*Task goal:*
Transcribe all of the data exactly, leaving nothing out.
━━━
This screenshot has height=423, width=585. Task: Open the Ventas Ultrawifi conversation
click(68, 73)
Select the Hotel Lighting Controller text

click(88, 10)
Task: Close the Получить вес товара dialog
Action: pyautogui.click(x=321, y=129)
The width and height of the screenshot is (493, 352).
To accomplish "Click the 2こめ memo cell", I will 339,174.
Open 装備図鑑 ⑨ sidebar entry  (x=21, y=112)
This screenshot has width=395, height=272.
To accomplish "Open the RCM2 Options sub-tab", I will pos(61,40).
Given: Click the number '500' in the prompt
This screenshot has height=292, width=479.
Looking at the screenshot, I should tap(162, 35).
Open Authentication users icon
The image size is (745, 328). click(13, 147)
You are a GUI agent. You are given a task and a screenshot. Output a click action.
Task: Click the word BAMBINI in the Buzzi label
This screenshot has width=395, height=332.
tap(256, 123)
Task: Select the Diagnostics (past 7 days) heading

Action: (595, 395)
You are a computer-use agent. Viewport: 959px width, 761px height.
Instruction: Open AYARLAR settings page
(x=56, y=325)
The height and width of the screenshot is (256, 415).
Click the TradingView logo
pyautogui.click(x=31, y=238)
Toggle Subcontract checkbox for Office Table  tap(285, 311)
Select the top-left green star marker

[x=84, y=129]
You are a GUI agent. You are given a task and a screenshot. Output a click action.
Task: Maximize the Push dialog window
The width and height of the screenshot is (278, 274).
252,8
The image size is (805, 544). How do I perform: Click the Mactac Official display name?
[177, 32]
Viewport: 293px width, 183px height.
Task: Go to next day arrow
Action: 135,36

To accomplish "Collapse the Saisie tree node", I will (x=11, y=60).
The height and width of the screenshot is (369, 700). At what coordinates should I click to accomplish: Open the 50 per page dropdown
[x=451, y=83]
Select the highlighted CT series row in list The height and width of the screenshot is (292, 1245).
━━━
*Output:*
This screenshot has height=423, width=585. Task: Open the Ventas Ultrawifi conversation
click(68, 73)
Select the Hotel Lighting Controller text

click(88, 10)
Task: Close the Получить вес товара dialog
Action: pyautogui.click(x=321, y=129)
The width and height of the screenshot is (493, 352).
To accomplish "Click the 2こめ memo cell", I will 339,174.
Open 装備図鑑 ⑨ sidebar entry  (x=21, y=112)
This screenshot has width=395, height=272.
To accomplish "Open the RCM2 Options sub-tab", I will pos(61,40).
Given: Click the number '500' in the prompt
This screenshot has height=292, width=479.
Looking at the screenshot, I should tap(162, 35).
Open Authentication users icon
The image size is (745, 328). click(13, 147)
You are a GUI agent. You are given a task and a screenshot. Output a click action.
Task: Click the word BAMBINI in the Buzzi label
This screenshot has width=395, height=332.
tap(256, 123)
Task: Select the Diagnostics (past 7 days) heading

Action: (595, 395)
You are a computer-use agent. Viewport: 959px width, 761px height.
Instruction: Open AYARLAR settings page
(x=56, y=325)
The height and width of the screenshot is (256, 415).
Click the TradingView logo
pyautogui.click(x=31, y=238)
Toggle Subcontract checkbox for Office Table  tap(285, 311)
Select the top-left green star marker

[x=84, y=129]
You are a GUI agent. You are given a task and a screenshot. Output a click action.
Task: Maximize the Push dialog window
The width and height of the screenshot is (278, 274).
252,8
The image size is (805, 544). How do I perform: Click the Mactac Official display name?
[177, 32]
Viewport: 293px width, 183px height.
Task: Go to next day arrow
Action: 135,36

To accomplish "Collapse the Saisie tree node", I will (x=11, y=60).
The height and width of the screenshot is (369, 700). At what coordinates should I click to accomplish: Open the 50 per page dropdown
[x=451, y=83]
Select the highlighted CT series row in list The height and width of the screenshot is (292, 1245).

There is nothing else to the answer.